## start Extracted text

Here's a little mouse) and
What does he think about, i
wonder as over this
floor (quietly with
bright eyes) drifts (nobody
can tell because
Nobody knows, or why
jerks Here I, here,
gr)oo) ving the room's Silence) this like
a littlest
poem a
(with wee ears and see?
tail frisks)
(gonE)
"mouse"
 . . . . . . . . . . . .
The metrical basis of free verse is, in the words of Amy Lowell, "unrhymed cadence." It has discarded a strict metrical system for the "organic rhythm" of the speaking voice, made necessary by breathing. Free verse differs from ordinary prose rhythms "by being more curved, and containing more stress." The unrhymed cadence does not consist in a mere chopping of prose lines into certain lengths, but "is constructed upon mathematical and absolute laws of balance and time." The objective is to "heat up an emotion until it burns whitehot," and unrhymed cadence is most effective in doing this. Since it is this heating up of an emotion to white-hot that poetry strives after, the subject or theme is irrelevant, the treatment the all-essential. There is no such thing as a poetical subject. There is only poetical form, for whatever the subject, its poetic significance is the heightened perception, the white-hot emotion that it generates. From the point of view of the modernistic poet, this heating up of emotion has been the substance of all poetry through the ages, its channels only being changed from age to age. Wordsworth was blamed for poetizing about commonplace things. Today the poet is condemned for resorting to kitchen utensils:
Now the old copper Basin suddenly
Rattled and tumbled from the shelf,
Bumping and crying, "I can fall by myself."
But whether a primrose or a pot for theme, the poet is the architect of words, and can evolve a verbal form whose effect will be an enhanced experience of living, whether the form be the traditional lyric or the modernistic unrhymed cadence.

## end Extracted text
## start Supplied information

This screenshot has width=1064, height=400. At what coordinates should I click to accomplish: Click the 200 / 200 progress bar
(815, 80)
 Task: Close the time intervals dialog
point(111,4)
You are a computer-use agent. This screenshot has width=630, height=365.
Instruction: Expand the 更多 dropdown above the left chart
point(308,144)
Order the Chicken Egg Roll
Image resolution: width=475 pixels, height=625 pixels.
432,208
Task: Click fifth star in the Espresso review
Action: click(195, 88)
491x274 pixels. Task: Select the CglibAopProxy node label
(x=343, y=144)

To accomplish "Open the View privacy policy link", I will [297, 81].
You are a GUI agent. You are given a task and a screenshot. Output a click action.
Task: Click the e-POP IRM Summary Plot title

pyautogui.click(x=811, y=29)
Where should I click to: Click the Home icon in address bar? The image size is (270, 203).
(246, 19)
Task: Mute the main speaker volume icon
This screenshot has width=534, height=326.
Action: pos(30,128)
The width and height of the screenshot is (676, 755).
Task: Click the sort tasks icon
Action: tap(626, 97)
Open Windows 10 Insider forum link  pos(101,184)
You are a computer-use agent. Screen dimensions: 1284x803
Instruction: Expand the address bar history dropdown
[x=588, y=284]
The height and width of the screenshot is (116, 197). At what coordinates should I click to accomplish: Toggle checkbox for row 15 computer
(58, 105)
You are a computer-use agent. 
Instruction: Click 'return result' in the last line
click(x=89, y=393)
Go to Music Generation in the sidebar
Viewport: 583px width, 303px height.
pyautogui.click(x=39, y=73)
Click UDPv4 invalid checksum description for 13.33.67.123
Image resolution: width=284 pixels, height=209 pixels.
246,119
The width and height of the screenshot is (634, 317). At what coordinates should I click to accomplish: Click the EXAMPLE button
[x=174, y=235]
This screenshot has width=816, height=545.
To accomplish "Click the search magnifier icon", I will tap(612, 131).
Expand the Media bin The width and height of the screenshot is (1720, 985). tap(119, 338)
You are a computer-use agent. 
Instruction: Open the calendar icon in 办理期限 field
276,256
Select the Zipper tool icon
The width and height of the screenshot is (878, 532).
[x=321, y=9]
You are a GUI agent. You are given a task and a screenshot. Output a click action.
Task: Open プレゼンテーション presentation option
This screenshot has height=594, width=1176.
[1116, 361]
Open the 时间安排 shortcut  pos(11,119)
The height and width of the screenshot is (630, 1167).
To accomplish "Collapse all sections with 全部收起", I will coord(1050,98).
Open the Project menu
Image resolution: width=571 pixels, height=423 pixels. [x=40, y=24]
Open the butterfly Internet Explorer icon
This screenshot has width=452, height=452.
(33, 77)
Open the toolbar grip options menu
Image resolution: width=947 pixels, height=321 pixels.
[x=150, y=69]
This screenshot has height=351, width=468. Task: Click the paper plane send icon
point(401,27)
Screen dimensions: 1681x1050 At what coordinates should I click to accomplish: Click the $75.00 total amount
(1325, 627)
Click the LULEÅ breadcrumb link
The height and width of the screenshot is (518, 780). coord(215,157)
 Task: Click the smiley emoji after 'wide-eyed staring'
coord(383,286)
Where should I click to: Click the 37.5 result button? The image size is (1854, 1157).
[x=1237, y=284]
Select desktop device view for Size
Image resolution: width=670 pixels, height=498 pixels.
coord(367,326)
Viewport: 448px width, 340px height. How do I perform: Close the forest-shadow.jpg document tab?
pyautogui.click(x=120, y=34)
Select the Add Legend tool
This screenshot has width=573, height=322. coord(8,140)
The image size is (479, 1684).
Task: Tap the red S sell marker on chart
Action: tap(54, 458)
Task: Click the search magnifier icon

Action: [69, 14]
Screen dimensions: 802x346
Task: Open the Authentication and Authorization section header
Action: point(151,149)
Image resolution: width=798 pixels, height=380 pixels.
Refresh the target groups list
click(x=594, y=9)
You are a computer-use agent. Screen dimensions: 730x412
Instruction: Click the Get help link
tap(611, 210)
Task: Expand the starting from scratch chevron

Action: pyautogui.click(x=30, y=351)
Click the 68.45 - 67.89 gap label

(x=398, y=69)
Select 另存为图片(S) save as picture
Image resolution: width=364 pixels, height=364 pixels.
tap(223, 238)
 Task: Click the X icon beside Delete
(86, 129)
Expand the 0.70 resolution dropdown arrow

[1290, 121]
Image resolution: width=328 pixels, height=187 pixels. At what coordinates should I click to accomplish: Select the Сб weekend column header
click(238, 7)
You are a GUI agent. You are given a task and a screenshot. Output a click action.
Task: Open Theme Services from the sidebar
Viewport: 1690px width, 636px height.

## end Supplied information

• **Written exercise 1**
Retype the entire free verse excerpt word for word.
• **Written exercise 2**
Echo the section of the rows that opens with the line containing "You are a computer-use agent. Screen dimensions: 1284x803" and closes with the line containing "Expand the Media", including both of those lines.
The free verse excerpt and the rows have no connection to each other.

• **Full output 1**
Here's a little mouse) and
What does he think about, i
wonder as over this
floor (quietly with
bright eyes) drifts (nobody
can tell because
Nobody knows, or why
jerks Here I, here,
gr)oo) ving the room's Silence) this like
a littlest
poem a
(with wee ears and see?
tail frisks)
(gonE)
"mouse"
 . . . . . . . . . . . .
The metrical basis of free verse is, in the words of Amy Lowell, "unrhymed cadence." It has discarded a strict metrical system for the "organic rhythm" of the speaking voice, made necessary by breathing. Free verse differs from ordinary prose rhythms "by being more curved, and containing more stress." The unrhymed cadence does not consist in a mere chopping of prose lines into certain lengths, but "is constructed upon mathematical and absolute laws of balance and time." The objective is to "heat up an emotion until it burns whitehot," and unrhymed cadence is most effective in doing this. Since it is this heating up of an emotion to white-hot that poetry strives after, the subject or theme is irrelevant, the treatment the all-essential. There is no such thing as a poetical subject. There is only poetical form, for whatever the subject, its poetic significance is the heightened perception, the white-hot emotion that it generates. From the point of view of the modernistic poet, this heating up of emotion has been the substance of all poetry through the ages, its channels only being changed from age to age. Wordsworth was blamed for poetizing about commonplace things. Today the poet is condemned for resorting to kitchen utensils:
Now the old copper Basin suddenly
Rattled and tumbled from the shelf,
Bumping and crying, "I can fall by myself."
But whether a primrose or a pot for theme, the poet is the architect of words, and can evolve a verbal form whose effect will be an enhanced experience of living, whether the form be the traditional lyric or the modernistic unrhymed cadence.

• **Full output 2**
You are a computer-use agent. Screen dimensions: 1284x803
Instruction: Expand the address bar history dropdown
[x=588, y=284]
The height and width of the screenshot is (116, 197). At what coordinates should I click to accomplish: Toggle checkbox for row 15 computer
(58, 105)
You are a computer-use agent. 
Instruction: Click 'return result' in the last line
click(x=89, y=393)
Go to Music Generation in the sidebar
Viewport: 583px width, 303px height.
pyautogui.click(x=39, y=73)
Click UDPv4 invalid checksum description for 13.33.67.123
Image resolution: width=284 pixels, height=209 pixels.
246,119
The width and height of the screenshot is (634, 317). At what coordinates should I click to accomplish: Click the EXAMPLE button
[x=174, y=235]
This screenshot has width=816, height=545.
To accomplish "Click the search magnifier icon", I will tap(612, 131).
Expand the Media bin The width and height of the screenshot is (1720, 985). tap(119, 338)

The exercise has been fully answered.